Create a Managed Lustre instance

Use the managed-lustre module to create a Managed Lustre instance.

Google Cloud Managed Lustre is a high-performance network file system that you can mount to one or more Compute Engine instances.

You can mount this storage to other modules, such as the slurm-partition module, by using the use keyword. This keyword handles the client installation and monitoring processes for you.

For the complete list of inputs and outputs, see the managed-lustre module in the Cluster Toolkit GitHub repository.

Before you begin

Before you begin, verify that you meet the following requirements:

  • You have installed and configured Cluster Toolkit. For installation instructions, see Set up Cluster Toolkit.
  • You have an existing cluster blueprint. You can use and modify an existing blueprint or create one from scratch. For a working example of a blueprint configured for the managed-lustre module, see the examples/gke-managed-lustre.yaml file. For more information about creating and customizing blueprints, see Cluster blueprint.
  • To view a complete list of blueprints that support the managed-lustre module, go to the Cluster blueprint catalog page, click the Select storage type menu and then select Google Cloud Managed Lustre.
  • The managed-lustre module does not create a continuous long-running workload or a full cluster.

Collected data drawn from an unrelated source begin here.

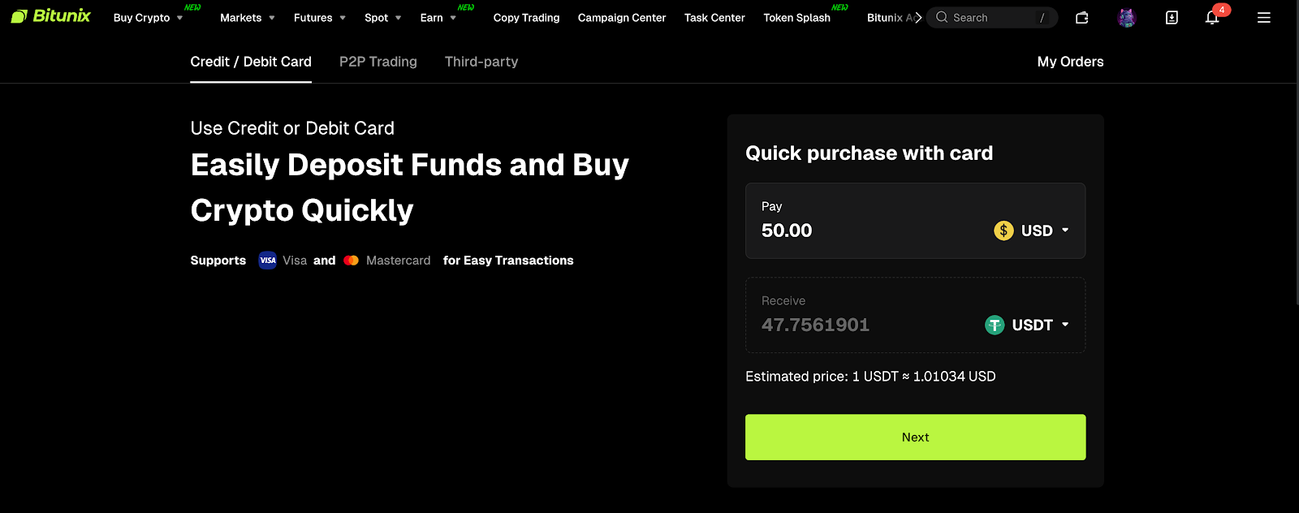This screenshot has height=513, width=1299.
Task: Click the USDT Tether coin icon
Action: point(994,325)
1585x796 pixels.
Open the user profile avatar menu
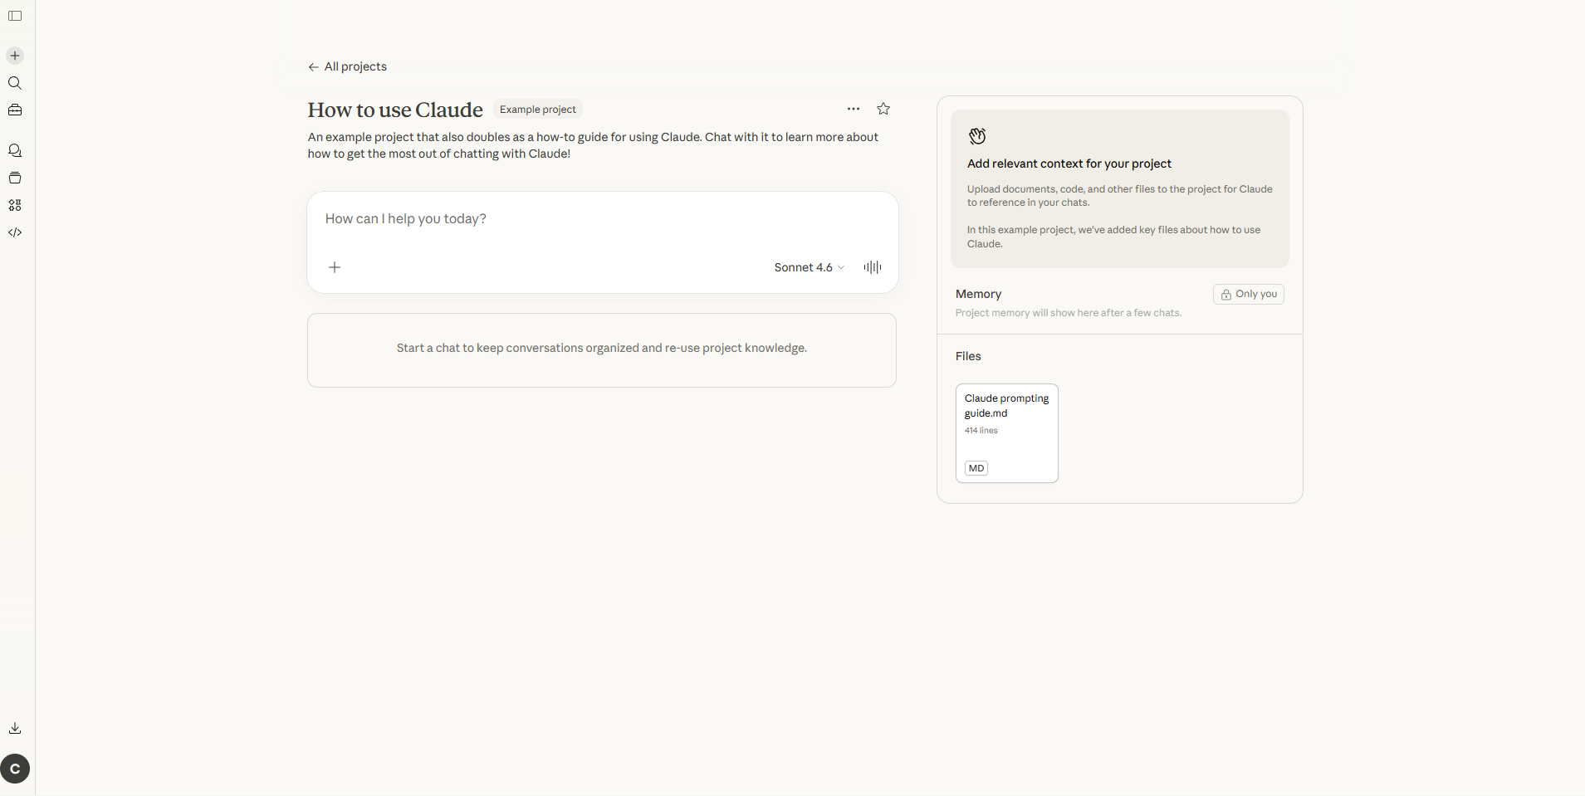click(15, 769)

It provisions a Managed Lustre instance to provide high-performance network file storage for your cluster.

Required roles

To get the permissions that you need to create and mount Google Cloud Managed Lustre instances, ask your administrator to grant you the following IAM roles on your project:

For more information about granting roles, see Manage access to projects, folders, and organizations.

You might also be able to get the required permissions through custom roles or other predefined roles.

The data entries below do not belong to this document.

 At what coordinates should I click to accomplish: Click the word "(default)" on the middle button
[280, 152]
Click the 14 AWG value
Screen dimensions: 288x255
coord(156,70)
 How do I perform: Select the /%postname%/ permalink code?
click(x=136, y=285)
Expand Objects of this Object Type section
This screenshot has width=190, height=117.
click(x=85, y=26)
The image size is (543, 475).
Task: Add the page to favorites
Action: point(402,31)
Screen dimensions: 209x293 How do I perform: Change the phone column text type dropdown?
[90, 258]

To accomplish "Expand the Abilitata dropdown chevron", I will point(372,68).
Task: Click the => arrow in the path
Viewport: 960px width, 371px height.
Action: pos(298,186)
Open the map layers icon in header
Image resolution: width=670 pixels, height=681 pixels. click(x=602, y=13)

To ensure that the service account has the necessary permissions to encrypt and decrypt data by using CMEK, ask your administrator to grant the Cloud Key Management Service CryptoKey Encrypter/Decrypter (roles/cloudkms.cryptoKeyEncrypterDecrypter) IAM role to the service account on the Cloud Key Management Service key.

For more information about granting roles, see Manage access to projects, folders, and organizations.

Your administrator might also be able to give the service account the required permissions through custom roles or other predefined roles.

Create a Managed Lustre instance

To create a Managed Lustre instance, add the managed-lustre module to your blueprint.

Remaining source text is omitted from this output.